TAREAS:
#1 Reescribe el texto sobre la muerte de Ramiro desde "Dicen que cuando" hasta "Pero hoy… silencio.", ambos incluidos, y pon "noche" en lugar de "madrugada".
#2 Continúa el texto sobre la muerte de Ramiro a partir del punto en que termina.

TEXTO DADO:

Dicen que cuando una persona fallece, en realidad nunca se va. Su esencia queda en este mundo aún y cuando su alma se haya trasladado a otro plano de existencia. Quizá es verdad. Ramiro, que era su nombre, dejó en cada uno de sus amigos algo que perdurará. A mí me dejó el gusto por las obras de Wagner y siempre se lo voy a agradecer. Y mientras veía su cuerpo de cuyas células ya se había desprendido de su alma, me di cuenta que como dice la canción Si das un poco de amor, en un futuro todo retornará a ti y serás recordado por todas las cosas que dijiste e hiciste Y eso fue lo que hicimos toda la madrugada. Recordar lo que el nos dijo una vez y  lo que todos hicimos en conjunto. Las risas, los juegos, el asombro por lo nuevo, el acoso juguetón a las chicas. Pero hoy… silencio.
 
Después del entierro, me di cuenta que no lloré como mis otros amigos y amigas, ex compañeros de facultad. Mucho me sorprendió cuando la viuda de Ramiro, cuando me acerqué a darle mi pésame por la pérdida de su esposo y al darle mi nombre, me comentará "¡Ah, sí! Gerardo… Ramiro siempre me comentaba que quería hablarle para volverse a juntar. Me imagino que se refería a usted." "Pudiera ser", le dije "aunque pudiera haber otros Gerardos deambulando por ahí". Y me preguntó algo que me dejó con la certeza de que yo era el refrerido, "¿No fué a usted al que una vez se le cayó un cráneo de la osteoteca (el lugar en la facultad donde te prestaban huesos para estudiarlos en la materia de Anatomía) y se le quebró en varias partes?". "Sí, ese soy yo." Ella dijo: "Sí, mire… la semana pasada anduvo con la idea de hablarle por teléfono para volverse a juntar, pero nunca encontró el número". Contesté.

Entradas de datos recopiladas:

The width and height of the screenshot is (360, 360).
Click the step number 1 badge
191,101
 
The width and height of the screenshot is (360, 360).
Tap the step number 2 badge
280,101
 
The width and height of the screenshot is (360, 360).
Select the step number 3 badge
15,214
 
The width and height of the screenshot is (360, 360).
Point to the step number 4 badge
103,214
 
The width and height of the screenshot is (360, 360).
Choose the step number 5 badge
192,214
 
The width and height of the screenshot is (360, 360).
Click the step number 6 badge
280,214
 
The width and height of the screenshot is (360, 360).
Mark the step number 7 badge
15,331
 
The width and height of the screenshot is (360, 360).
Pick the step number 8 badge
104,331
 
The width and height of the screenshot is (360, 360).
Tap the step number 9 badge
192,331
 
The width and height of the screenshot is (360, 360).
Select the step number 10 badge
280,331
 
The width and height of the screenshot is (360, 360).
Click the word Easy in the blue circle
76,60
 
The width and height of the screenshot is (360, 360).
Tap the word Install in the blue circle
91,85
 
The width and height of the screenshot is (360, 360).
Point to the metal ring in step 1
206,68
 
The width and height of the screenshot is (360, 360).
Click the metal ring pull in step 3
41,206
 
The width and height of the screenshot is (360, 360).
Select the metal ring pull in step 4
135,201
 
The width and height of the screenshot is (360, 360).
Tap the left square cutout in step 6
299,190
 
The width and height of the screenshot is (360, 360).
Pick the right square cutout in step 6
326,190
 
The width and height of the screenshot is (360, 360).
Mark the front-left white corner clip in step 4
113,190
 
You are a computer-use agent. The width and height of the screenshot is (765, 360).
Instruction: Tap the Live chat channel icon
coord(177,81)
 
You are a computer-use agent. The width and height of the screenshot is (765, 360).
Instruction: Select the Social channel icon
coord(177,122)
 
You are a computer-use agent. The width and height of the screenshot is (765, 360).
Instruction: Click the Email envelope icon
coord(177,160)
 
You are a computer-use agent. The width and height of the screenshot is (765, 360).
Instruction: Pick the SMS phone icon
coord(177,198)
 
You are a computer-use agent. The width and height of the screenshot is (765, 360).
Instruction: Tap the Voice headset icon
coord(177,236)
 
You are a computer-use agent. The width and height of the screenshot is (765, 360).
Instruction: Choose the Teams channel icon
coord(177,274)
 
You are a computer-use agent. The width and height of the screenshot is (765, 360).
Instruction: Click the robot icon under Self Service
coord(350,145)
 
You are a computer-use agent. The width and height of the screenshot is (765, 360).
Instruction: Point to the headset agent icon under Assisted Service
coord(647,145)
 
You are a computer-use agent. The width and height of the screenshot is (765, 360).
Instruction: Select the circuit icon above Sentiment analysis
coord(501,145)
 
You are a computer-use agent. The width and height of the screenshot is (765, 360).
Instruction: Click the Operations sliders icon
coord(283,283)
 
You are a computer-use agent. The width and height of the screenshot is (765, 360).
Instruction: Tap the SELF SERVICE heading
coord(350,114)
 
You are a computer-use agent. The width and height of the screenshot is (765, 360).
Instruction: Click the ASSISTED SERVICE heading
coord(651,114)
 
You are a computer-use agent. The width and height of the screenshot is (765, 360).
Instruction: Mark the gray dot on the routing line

RESPUESTAS DEL EJERCICIO:
#1
Dicen que cuando una persona fallece, en realidad nunca se va. Su esencia queda en este mundo aún y cuando su alma se haya trasladado a otro plano de existencia. Quizá es verdad. Ramiro, que era su nombre, dejó en cada uno de sus amigos algo que perdurará. A mí me dejó el gusto por las obras de Wagner y siempre se lo voy a agradecer. Y mientras veía su cuerpo de cuyas células ya se había desprendido de su alma, me di cuenta que como dice la canción Si das un poco de amor, en un futuro todo retornará a ti y serás recordado por todas las cosas que dijiste e hiciste Y eso fue lo que hicimos toda la noche. Recordar lo que el nos dijo una vez y  lo que todos hicimos en conjunto. Las risas, los juegos, el asombro por lo nuevo, el acoso juguetón a las chicas. Pero hoy… silencio.

#2
Me entristeció mucho pensar que yo estuve en su mente casi en sus últimos momentos. Tan lleno de vida, de aspiraciones y proyectos. Y hoy, ya no podrá ser. Tomé el camión para la casa y fui a dejar a mi hija a la escuela. Regresé de nuevo a la casa para dormir un poco y mientras dormitaba seguía pensando en que él ya no estaba entre los vivos. Ni una sola fotografía de los tiempos en que queríamos comernos el mundo. En los tiempos en que disfrutabamos de la vida en pleno. Los tiempos en que nos consolábamos por haber reprobado anatomía por segunda vez. En los tiempos en que llorábamos la pérdida de la que considerabamos en ese momento nuestro gran amor. Y no fue sino hasta que reviví esos recuerdos que aparecieron mis lágrimas. Fue en ese momento que comencé a pensar acerca de mi propia fragilidad Lo más terrible es llegar a una edad en que de pronto ves a tus camaradas ir cayendo uno por uno y me puse a pensar qué es lo que yo voy a dejar cuando me vaya de esta vida.
 
Pensando en esto, comencé a escribir los once puntos optimizadores de conducta para efectuar antes de partir.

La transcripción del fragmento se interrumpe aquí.